*AIM OF THE EXERCISE*
Below are some entries; state how many of their lines include the word "Open" and give no more than that number.

*SOURCE INFORMATION*
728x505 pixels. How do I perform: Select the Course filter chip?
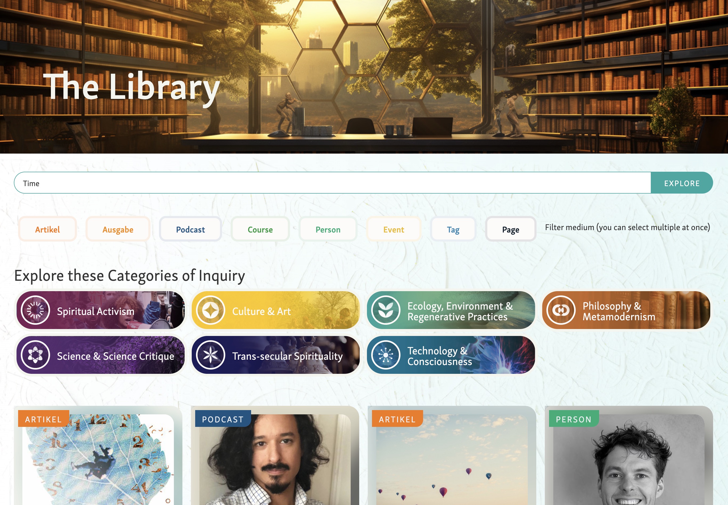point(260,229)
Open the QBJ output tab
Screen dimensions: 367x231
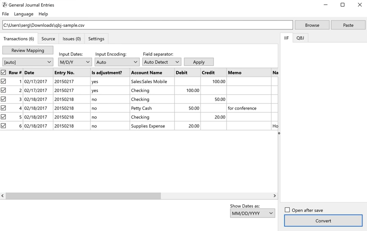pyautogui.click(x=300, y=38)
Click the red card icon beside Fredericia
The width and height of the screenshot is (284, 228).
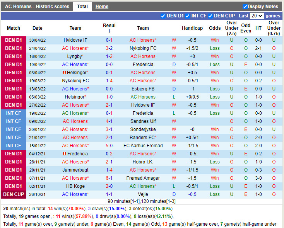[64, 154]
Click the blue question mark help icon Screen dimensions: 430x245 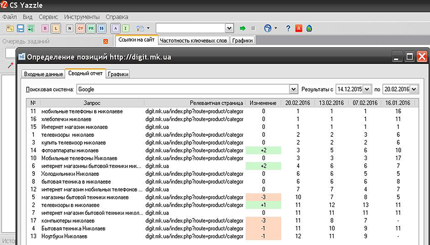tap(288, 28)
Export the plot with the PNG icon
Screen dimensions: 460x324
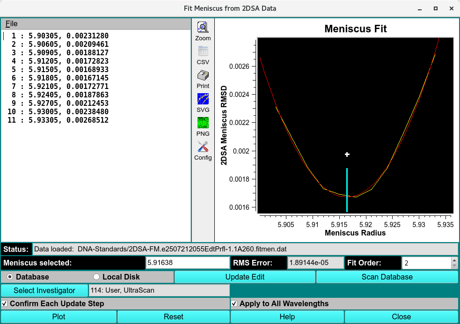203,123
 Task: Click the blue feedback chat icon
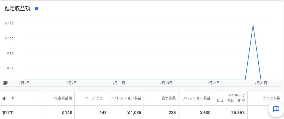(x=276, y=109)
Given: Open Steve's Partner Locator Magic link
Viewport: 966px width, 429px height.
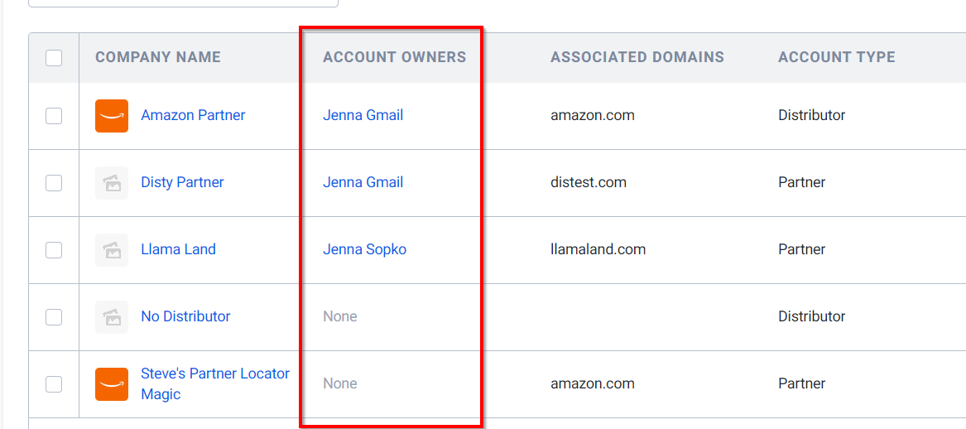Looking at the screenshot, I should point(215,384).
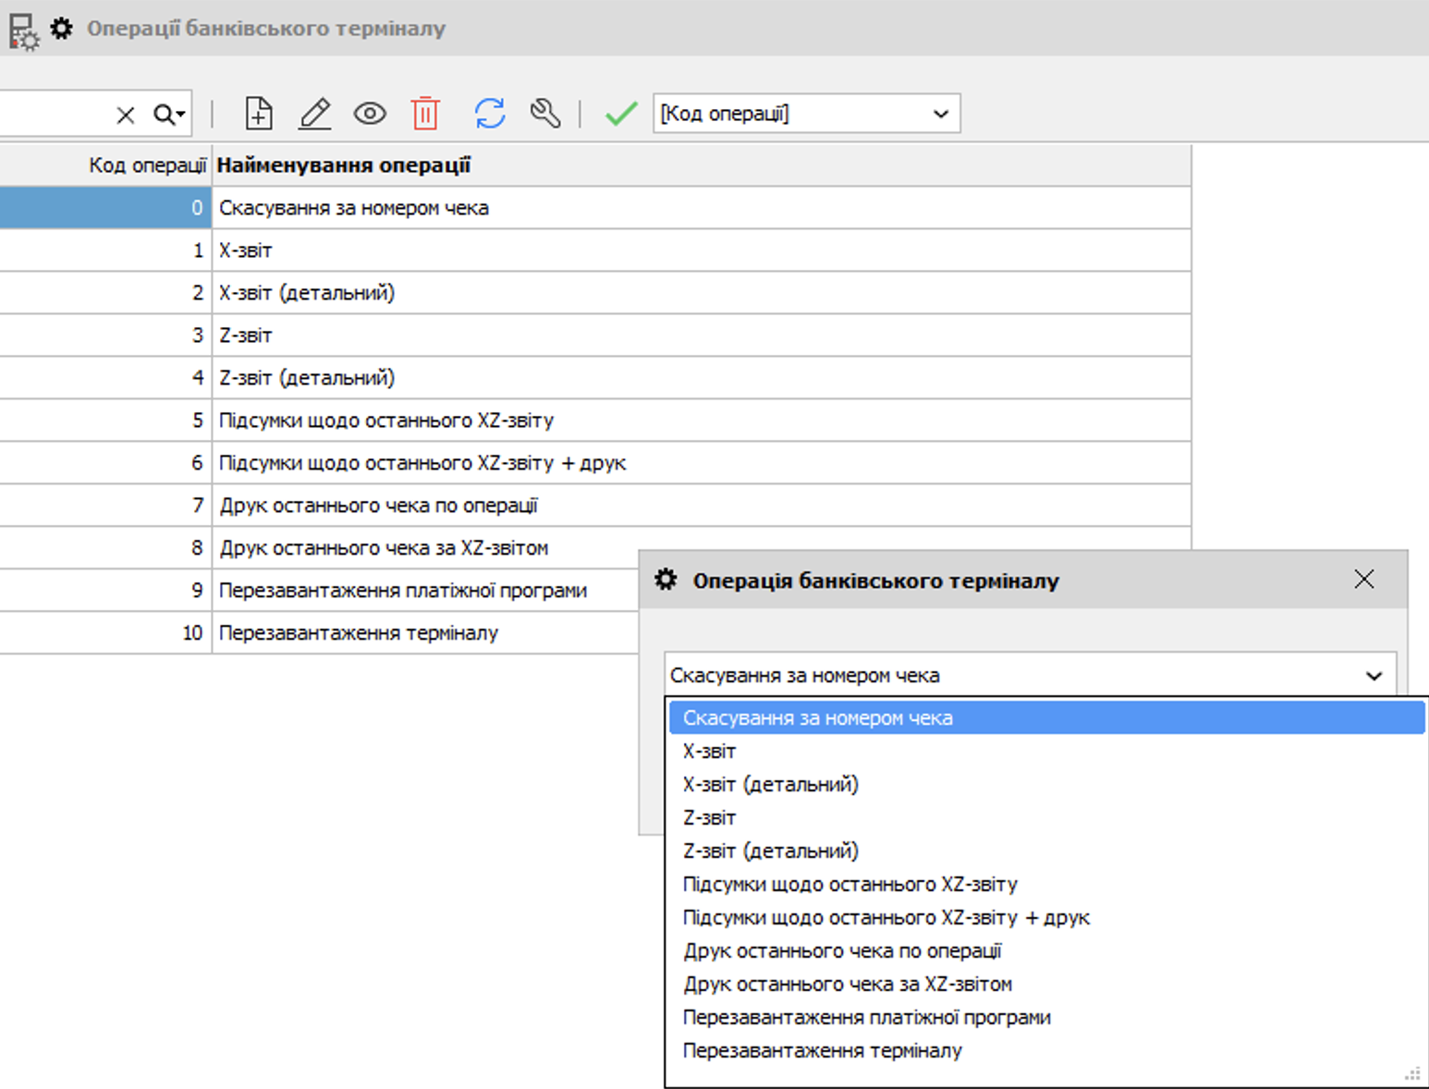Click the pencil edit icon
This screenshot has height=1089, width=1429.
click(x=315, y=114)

*COMPLETED TASK*
2